TASK DATA:
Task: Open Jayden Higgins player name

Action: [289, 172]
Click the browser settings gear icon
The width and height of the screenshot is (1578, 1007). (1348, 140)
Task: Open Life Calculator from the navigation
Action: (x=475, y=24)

ACTIVITY: For this exercise, write out all of the data exactly.

TASK RESPONSE:
Task: Open Jayden Higgins player name

Action: [289, 172]
Click the browser settings gear icon
The width and height of the screenshot is (1578, 1007). (1348, 140)
Task: Open Life Calculator from the navigation
Action: (x=475, y=24)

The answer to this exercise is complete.